Quand faut-il intervenir dans le cas d’un enfant en danger ?

Tout adulte étant en contact direct ou indirect avec un enfant a des droits et des devoirs envers celui-ci. Ainsi, qu’il s’agisse de voisins, d’amis, de nounous ou d’enseignants, tous se doivent d’agir lorsqu’un enfant est en danger. Des démarches sont à accomplir.

 

Quand s’alarmer ?

Il se peut qu’un voisin entende souvent des cris et des pleurs.
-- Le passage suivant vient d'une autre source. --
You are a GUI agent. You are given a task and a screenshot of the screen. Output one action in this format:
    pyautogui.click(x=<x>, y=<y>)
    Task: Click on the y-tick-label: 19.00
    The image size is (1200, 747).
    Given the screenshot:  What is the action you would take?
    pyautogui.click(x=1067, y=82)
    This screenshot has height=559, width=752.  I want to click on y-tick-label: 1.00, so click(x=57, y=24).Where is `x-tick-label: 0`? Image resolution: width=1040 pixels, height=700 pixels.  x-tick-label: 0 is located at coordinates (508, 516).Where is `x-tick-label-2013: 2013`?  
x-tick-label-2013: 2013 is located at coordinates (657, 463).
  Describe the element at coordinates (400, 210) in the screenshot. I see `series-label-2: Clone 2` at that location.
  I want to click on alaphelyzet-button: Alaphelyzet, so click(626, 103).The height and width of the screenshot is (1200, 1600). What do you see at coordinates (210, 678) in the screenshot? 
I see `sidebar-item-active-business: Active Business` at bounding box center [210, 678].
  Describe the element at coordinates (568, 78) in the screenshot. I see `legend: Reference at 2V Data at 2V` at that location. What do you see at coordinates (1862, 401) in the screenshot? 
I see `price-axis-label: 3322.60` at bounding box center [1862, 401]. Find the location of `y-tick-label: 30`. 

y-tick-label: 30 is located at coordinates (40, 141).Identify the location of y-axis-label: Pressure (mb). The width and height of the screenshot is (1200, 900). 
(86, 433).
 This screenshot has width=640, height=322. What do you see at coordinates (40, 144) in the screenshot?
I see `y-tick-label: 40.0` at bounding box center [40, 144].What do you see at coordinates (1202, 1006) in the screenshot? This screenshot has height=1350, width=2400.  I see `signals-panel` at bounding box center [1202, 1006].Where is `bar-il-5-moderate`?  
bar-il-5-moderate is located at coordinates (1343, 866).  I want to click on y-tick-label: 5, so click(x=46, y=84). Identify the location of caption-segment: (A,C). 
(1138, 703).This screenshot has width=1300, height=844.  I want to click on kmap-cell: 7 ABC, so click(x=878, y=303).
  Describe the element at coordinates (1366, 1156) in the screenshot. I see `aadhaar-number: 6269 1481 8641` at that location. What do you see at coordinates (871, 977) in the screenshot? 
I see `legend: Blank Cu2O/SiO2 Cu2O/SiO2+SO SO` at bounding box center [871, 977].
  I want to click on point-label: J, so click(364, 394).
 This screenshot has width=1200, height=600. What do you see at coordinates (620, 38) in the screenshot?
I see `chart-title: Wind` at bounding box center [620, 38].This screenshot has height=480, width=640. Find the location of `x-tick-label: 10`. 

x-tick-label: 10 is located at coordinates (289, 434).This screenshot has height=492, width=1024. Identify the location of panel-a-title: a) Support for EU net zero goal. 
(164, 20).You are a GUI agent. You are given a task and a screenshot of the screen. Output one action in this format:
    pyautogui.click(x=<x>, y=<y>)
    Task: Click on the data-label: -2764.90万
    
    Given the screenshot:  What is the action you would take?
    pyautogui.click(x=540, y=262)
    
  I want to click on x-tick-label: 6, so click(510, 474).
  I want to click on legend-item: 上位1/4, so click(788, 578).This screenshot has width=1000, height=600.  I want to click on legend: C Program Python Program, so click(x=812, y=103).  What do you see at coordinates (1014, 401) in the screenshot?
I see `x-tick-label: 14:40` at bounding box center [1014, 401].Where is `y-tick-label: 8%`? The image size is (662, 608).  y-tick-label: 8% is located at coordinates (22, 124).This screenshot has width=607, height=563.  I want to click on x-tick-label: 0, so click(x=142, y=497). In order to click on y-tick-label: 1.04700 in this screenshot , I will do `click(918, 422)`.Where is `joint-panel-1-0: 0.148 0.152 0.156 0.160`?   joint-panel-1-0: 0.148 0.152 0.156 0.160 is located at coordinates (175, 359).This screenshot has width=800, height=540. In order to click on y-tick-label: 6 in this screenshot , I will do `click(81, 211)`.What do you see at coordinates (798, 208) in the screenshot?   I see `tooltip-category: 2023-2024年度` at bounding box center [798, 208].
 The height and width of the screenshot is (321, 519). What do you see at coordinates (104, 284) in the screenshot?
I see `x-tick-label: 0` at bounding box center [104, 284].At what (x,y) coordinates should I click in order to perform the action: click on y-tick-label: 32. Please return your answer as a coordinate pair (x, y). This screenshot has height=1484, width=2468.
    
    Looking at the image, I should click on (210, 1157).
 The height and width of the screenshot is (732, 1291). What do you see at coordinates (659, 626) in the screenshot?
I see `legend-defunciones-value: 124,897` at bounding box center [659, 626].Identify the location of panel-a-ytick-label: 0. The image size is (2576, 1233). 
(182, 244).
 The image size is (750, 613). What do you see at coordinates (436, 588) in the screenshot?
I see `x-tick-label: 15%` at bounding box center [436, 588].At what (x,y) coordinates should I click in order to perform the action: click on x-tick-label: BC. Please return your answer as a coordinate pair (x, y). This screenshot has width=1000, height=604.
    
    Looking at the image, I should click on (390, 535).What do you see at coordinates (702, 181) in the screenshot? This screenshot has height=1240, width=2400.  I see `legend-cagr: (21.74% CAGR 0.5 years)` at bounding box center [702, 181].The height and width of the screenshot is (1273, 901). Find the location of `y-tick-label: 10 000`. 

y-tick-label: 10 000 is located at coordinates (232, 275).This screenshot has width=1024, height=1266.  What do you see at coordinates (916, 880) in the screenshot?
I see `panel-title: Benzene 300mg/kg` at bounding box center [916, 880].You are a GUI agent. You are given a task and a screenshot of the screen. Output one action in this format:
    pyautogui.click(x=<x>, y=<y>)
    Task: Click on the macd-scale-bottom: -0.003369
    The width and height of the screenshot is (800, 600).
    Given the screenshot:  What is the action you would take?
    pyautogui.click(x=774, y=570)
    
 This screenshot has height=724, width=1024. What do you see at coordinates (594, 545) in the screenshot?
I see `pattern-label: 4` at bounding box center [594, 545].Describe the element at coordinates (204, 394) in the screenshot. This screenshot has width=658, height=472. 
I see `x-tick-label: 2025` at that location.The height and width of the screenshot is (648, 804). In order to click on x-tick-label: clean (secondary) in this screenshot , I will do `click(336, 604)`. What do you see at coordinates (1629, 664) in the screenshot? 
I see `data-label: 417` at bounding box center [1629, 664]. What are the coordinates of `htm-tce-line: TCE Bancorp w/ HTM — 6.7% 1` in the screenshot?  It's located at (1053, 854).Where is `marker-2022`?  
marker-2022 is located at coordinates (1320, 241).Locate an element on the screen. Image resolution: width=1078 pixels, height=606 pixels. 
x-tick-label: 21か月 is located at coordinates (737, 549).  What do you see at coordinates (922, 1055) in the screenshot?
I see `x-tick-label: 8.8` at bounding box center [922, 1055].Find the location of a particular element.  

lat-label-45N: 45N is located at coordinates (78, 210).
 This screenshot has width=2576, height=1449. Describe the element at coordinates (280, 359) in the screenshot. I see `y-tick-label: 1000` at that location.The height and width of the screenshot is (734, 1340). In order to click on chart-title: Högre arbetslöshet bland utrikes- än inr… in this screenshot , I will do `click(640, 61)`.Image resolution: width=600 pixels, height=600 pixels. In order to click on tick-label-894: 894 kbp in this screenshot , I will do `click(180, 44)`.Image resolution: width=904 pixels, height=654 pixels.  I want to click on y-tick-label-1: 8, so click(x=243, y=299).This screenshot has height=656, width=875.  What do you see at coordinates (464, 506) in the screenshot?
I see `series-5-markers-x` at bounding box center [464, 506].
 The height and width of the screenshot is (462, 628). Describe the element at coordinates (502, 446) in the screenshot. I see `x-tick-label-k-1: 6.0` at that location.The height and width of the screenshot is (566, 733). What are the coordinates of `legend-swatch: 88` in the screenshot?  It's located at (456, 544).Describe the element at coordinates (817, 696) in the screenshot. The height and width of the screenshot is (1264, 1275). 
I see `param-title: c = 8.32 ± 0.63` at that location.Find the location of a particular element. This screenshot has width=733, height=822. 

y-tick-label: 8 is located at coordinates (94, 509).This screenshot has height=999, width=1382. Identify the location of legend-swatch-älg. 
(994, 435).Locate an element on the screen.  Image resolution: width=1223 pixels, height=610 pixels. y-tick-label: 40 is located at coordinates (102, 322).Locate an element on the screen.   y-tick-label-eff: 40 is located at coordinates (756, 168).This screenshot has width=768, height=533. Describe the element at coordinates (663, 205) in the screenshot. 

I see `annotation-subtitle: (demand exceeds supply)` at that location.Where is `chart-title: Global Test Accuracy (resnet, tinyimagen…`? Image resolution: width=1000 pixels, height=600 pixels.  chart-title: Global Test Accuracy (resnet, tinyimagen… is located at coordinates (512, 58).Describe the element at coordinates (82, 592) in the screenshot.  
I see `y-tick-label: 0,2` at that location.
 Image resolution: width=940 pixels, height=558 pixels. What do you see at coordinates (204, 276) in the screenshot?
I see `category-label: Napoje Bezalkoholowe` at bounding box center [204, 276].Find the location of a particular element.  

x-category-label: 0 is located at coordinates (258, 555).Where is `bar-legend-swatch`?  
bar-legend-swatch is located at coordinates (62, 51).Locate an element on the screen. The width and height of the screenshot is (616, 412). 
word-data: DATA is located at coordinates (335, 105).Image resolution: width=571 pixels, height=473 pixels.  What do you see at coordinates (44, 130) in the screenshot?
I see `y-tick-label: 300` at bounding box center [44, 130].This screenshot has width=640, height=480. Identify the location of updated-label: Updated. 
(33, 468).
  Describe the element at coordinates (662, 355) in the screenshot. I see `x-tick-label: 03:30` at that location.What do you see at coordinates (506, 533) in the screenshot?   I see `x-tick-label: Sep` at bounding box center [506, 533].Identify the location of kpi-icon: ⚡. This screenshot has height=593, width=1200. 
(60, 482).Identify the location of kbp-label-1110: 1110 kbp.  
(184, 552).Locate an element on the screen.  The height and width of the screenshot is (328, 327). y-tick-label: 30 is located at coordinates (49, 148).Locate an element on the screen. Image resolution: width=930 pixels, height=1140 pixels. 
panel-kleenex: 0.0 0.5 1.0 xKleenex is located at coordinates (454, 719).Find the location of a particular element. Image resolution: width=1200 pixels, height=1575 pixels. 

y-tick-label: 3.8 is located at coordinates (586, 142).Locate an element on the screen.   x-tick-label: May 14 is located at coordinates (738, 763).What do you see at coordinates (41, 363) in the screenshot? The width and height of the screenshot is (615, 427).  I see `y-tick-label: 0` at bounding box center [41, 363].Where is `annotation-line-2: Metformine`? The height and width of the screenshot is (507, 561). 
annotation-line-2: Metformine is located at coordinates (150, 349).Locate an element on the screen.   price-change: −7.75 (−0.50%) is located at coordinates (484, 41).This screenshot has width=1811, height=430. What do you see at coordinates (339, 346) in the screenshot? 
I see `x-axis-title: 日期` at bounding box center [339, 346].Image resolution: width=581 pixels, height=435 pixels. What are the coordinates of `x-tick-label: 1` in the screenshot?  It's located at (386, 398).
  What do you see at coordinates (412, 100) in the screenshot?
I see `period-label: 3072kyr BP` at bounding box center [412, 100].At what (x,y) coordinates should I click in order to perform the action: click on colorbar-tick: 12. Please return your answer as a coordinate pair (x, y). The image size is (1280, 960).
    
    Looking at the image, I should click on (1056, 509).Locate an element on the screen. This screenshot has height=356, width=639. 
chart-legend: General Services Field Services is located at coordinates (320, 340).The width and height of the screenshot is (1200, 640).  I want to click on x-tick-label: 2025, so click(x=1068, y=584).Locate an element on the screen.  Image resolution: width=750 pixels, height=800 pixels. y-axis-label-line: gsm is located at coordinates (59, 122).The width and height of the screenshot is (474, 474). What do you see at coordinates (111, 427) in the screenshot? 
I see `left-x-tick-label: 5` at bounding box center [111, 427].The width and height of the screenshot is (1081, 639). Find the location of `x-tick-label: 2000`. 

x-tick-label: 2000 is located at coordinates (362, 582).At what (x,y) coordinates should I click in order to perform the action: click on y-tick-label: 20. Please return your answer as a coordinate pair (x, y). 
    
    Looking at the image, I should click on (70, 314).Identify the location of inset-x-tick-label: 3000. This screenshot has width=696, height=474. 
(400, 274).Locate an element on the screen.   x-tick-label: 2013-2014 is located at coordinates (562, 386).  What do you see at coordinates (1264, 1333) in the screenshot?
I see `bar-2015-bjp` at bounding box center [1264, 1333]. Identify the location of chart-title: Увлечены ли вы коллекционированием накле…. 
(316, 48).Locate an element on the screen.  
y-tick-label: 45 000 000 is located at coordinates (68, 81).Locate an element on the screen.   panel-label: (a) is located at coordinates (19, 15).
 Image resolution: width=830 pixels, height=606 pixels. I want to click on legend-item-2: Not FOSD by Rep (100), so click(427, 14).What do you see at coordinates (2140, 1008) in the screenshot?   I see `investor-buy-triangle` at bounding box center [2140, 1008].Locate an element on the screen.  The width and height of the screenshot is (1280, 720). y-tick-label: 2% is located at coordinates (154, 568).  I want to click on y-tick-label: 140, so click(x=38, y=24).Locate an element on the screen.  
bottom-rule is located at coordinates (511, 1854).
Il se peut également qu’une baby-sitter ou un enseignant remarque souvent des bleus sur un petit. Souvent, les proches de l’enfant sont dans le déni : soit il serait tombé, soit il aurait souvent des allergies… Dans tous les cas, s’il existe un doute, il est important d’agir. Mais il arrive souvent qu’une personne ne sache pas lorsqu’il est important de s’alarmer. La crainte de dramatiser est souvent présente. Cependant, le doute n’est pas permis : lorsqu’un enfant est en danger ou risque de l’être, qu’importe la forme de la menace, il est impératif de lui venir en aide. En effet, un enfant vivant dans des conditions non appropriées peut voir sa santé physique et mentale se détériorer.

 

Les formes de dangers en question

Là, toute forme de danger est la maltraitance physique, c’est-à-dire les coups et blessures. La violence peut être de différents grades, ainsi une claque ou une fessée en guise de punition n’est pas considérée comme un danger. La violence psychologique, à savoir les menaces répétées, les insultes, humiliations verbales, chantages affectifs ou dévalorisation systématique, peuvent également être une forme de danger pour un enfant. Mais pour ce qui est des dangers psychologiques, les aspects sexuels et les négligences lourdes sont également des formes de maltraitance et donc, de dangers potentiels pour un enfant. Les formes d’agressions sexuelles peuvent aller des parents qui exhibent leur sexualité et du non-respect de l’intimité de l’enfant, jusqu’aux attouchements et aux viols. Pour ce qui est des négligences, le manque d’hygiène, de soins médicaux et la dénutrition sont les exemples les plus concrets.

 

Ne pas agir c’est être coupable

Lorsqu’un adulte pouvant porter assistance à un enfant en danger décide de fermer les yeux, il se rend coupable. C’est comme si c’était lui-même qui dévalorisait l’enfant ou qui le battait ou encore l’agressait sexuellement. D’ailleurs la loi elle-même est claire à ce sujet dans l’article 223-6 du Code pénal : une personne qui s’abstient volontairement d’aider un tiers en danger, sans risque pour lui, est passible de 5 ans d’emprisonnement et d’une amende de 75.000 euros. Cette aide peut venir de son action personnelle ou du fait d’alerter les secours. Il est important qu’un enfant courant un danger soit rapidement pris en charge. Appeler directement le 119 reste la meilleure des actions, d’autant plus qu’elle peut rester anonyme.